Delegasi Eswatini yang menghadiri perayaan warisan Amaswati di distrik Sekhukhune di Limpopo, telah meminta pemerintah provinsi untuk melestarikan situs pemakaman sekitar 3000 tentara Swati yang tewas selama perang Sekhukhune pada tahun 1879.

Para prajurit dan beberapa warga sipil terbunuh ketika Raja Sekhukhune berperang melawan penjajah Inggris.

Sekelompok Amaswati dari keluarga kerajaan Dlamini-Maisela di Limpopo bergabung dengan delegasi Eswatini, melakukan ritual di lokasi pemakaman tentara Amaswati yang tewas dalam perang Sekhukhune lebih dari satu abad yang lalu.

Mereka juga meminta para leluhur untuk membantu mewujudkan perdamaian di Eswatini.

Kuburan tidak mudah dikenali karena tidak ditandai dengan jelas. Mereka terletak di tempat tambang Bokoni Platinum dulu beroperasi di Atok. Tambang ditutup pada tahun 2014.

Pemimpin tradisional keluarga kerajaan Dlamini-Maisela di distrik Sekhukhune, Ratu Kanyane Maisela mengatakan situs itu harus dinyatakan sebagai situs warisan.

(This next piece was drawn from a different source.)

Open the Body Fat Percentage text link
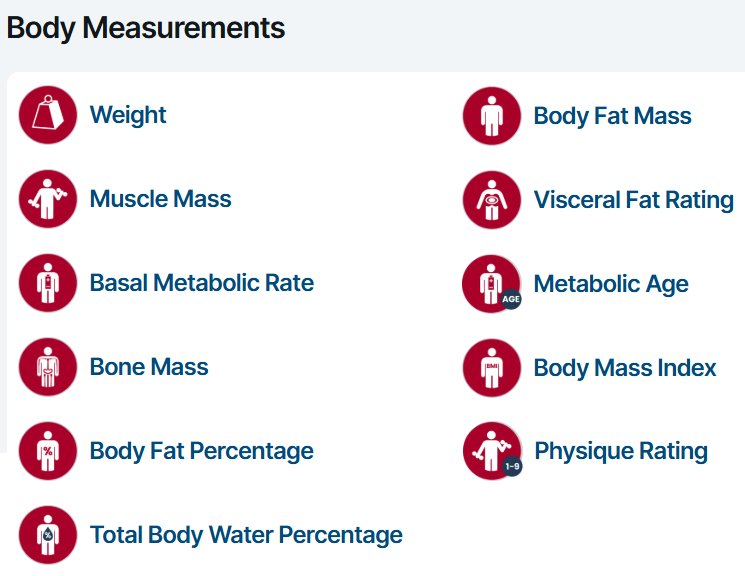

“Inilah alasan mengapa tambang Bokoni ditutup. Karena itu, Anda dapat memindahkan sisi itu dan melihat ke mana mereka mengambil tulang-tulang itu. Kami mendekati dinas warisan provinsi untuk mendaftarkan tempat ini untuk kami dan kemudian mereka berkata karena kuburannya lebih dari 60 tahun. Benda ini milik nasional, maka warisan kita harus didaftarkan oleh badan sumber daya warisan nasional Afrika Selatan,” kata Maisela.

Pemimpin delegasi Eswatini, Pangeran Mkhumbi Dlamini mengatakan makam harus dilestarikan.

“Kami dari Eswatini datang ke sini di Limpopo untuk menghormati pahlawan kami yang gugur, resimen Amaswati yang berperang di sini. Kami mengimbau kepada pemerintah provinsi ini untuk menghormati makam untuk mendukung, bekerja sama dengan Dlamini di sini, keturunan Mpanzeni sehingga mereka melestarikan tempat ini sebagai warisan, ”kata Dlamini.

Sementara itu, juru bicara keluarga Kerajaan Dlamini-Maisela di Limpopo, Putri Palesa Nkambule mengatakan negosiasi dengan South African National Heritage Resource Agency (SAHRA) telah mulai menyatakan situs pemakaman sebagai situs warisan nasional.

Dia mengatakan Badan membantu keluarga untuk menekan tambang untuk menutup operasi pada tahun 2014.

“Daerah ini memiliki sejarah yang sangat kaya dan luas, terutama bagi kami orang Swazi. Sebenarnya SAHRA yang akhirnya membantu kami karena mereka hanya terus menambang meskipun kami mengatakan ada kuburan. Jadi, kami bersyukur ketika kami meminta bantuan, kami mendapatkannya. Makanya hari ini tutup sejak 2014 hingga sekarang,” jelas Nkambule.

Perayaan warisan akan menjadi acara nasional antara Amaswati di Afrika Selatan dan rekan-rekan Eswatini.